Task prompt
Using the entries that follow, transcribe only the lines from the line with "Click the envelope email roster toolbar icon" to the line with "Viewport: 1306px width, 500px height.", both included, exactly as they stand and without pictures.

Task input
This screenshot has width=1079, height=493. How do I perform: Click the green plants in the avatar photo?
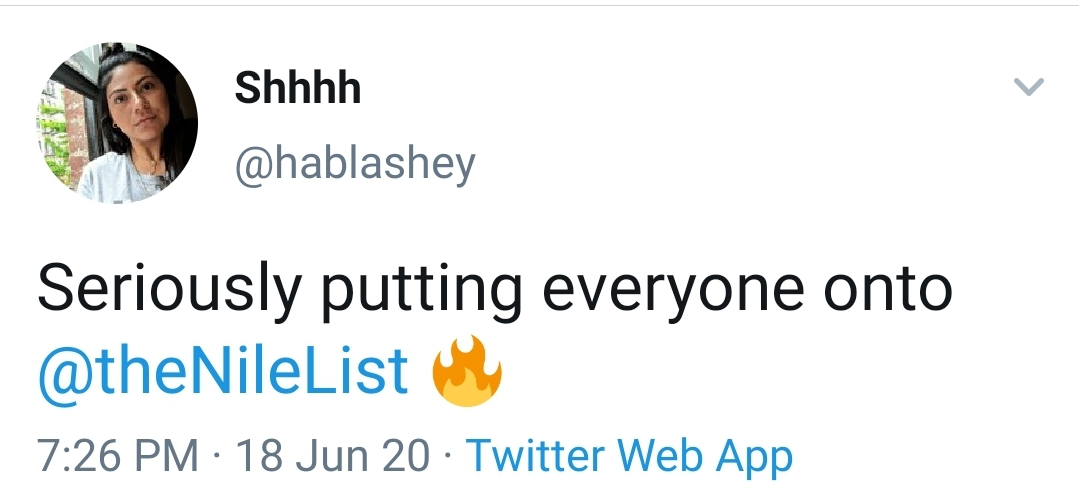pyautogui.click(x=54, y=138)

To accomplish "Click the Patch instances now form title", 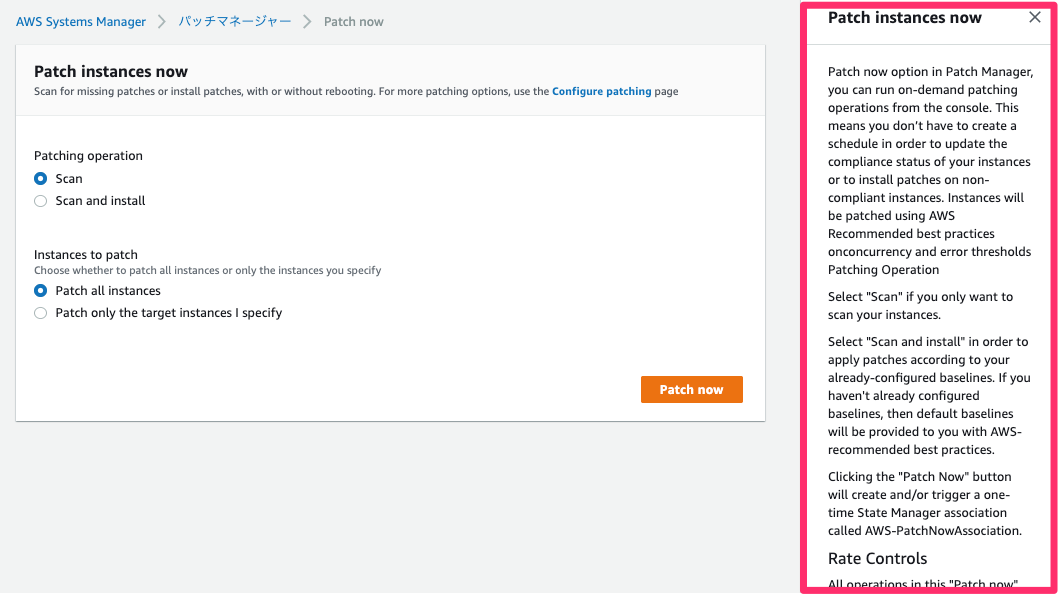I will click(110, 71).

--

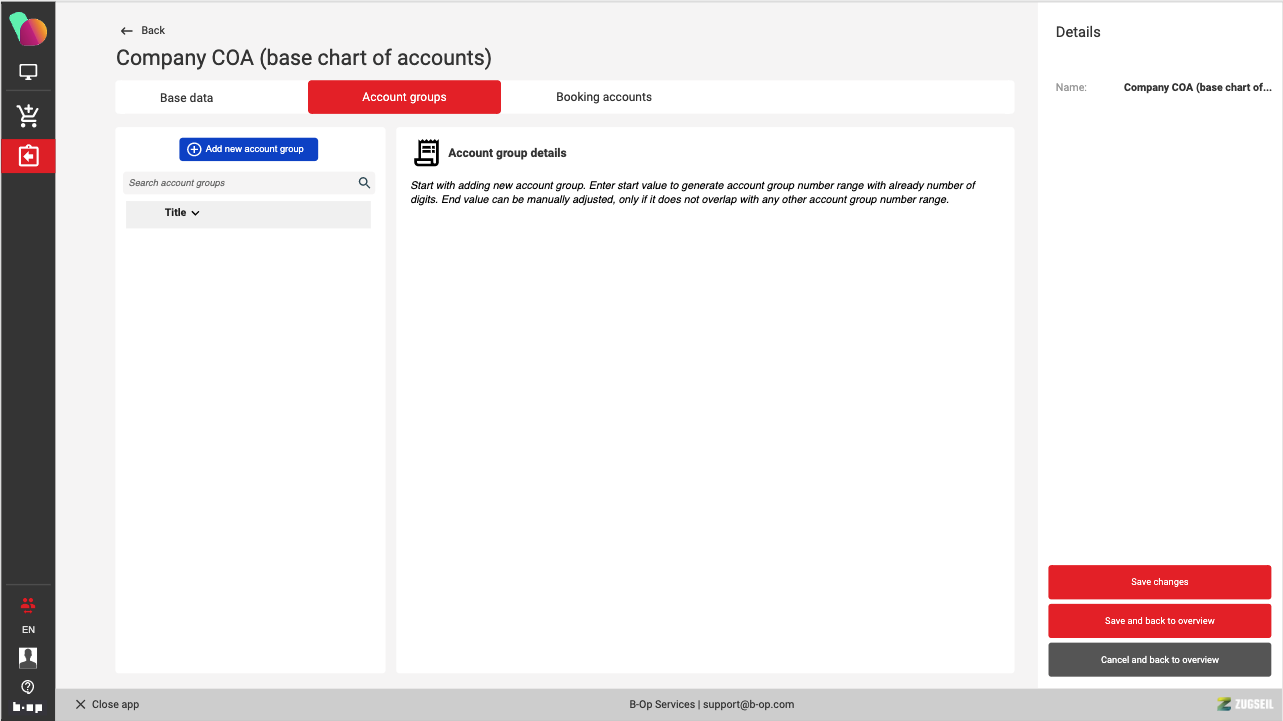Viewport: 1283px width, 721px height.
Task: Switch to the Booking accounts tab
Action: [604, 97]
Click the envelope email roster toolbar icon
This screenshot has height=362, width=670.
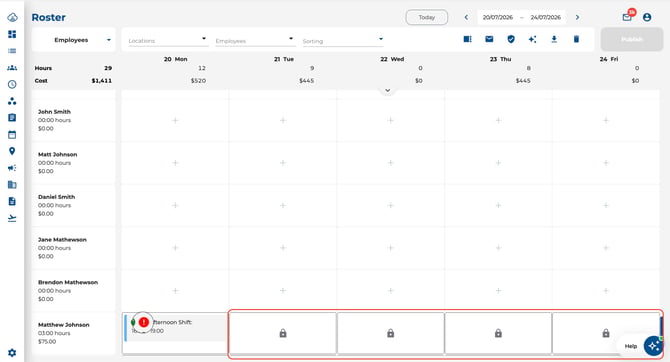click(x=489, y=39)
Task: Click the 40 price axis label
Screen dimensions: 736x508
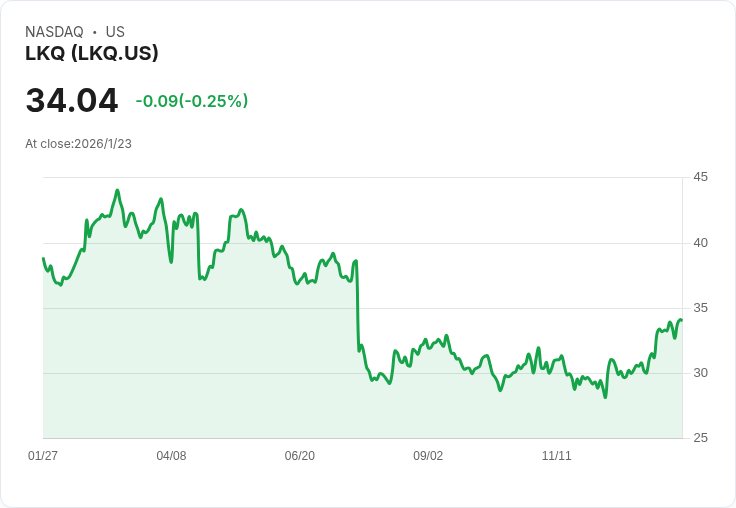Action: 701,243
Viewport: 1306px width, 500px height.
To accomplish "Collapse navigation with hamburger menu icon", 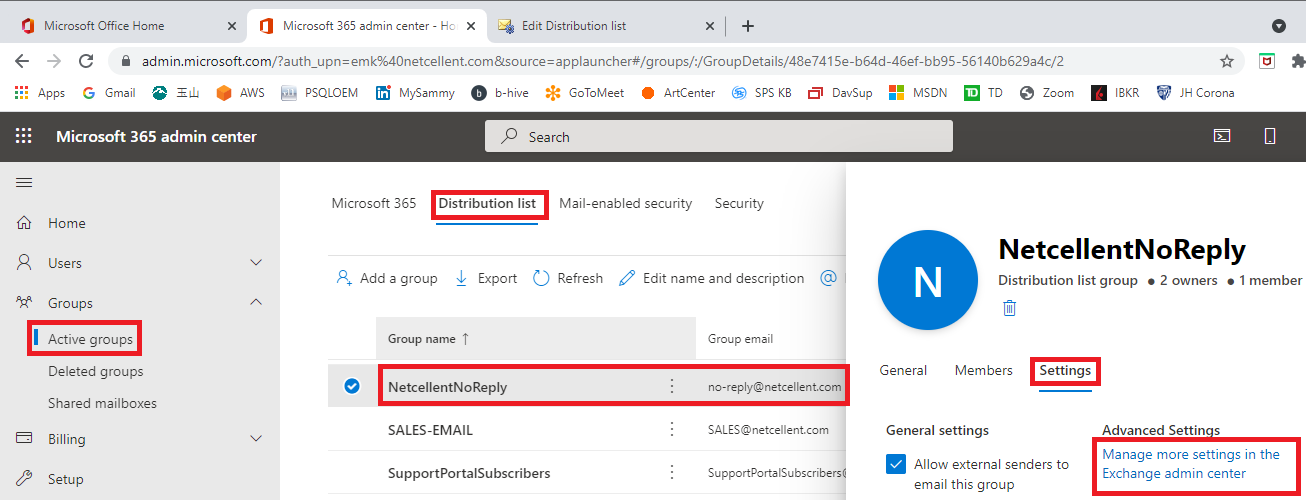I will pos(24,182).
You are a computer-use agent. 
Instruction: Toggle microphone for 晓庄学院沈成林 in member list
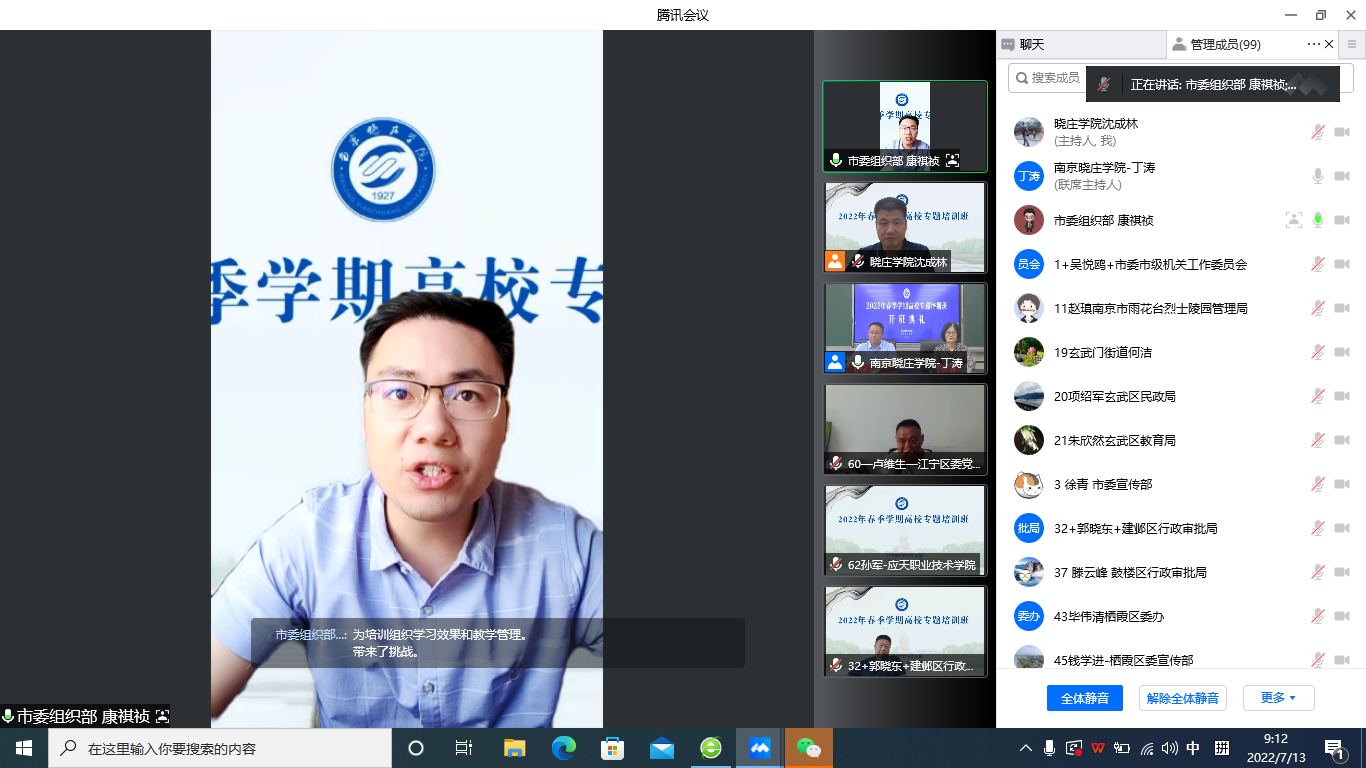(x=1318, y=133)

Expected answer
Click the envelope email roster toolbar icon
This screenshot has height=362, width=670.
click(x=489, y=39)
Task: Click the 40 price axis label
Screen dimensions: 736x508
Action: 701,243
Viewport: 1306px width, 500px height.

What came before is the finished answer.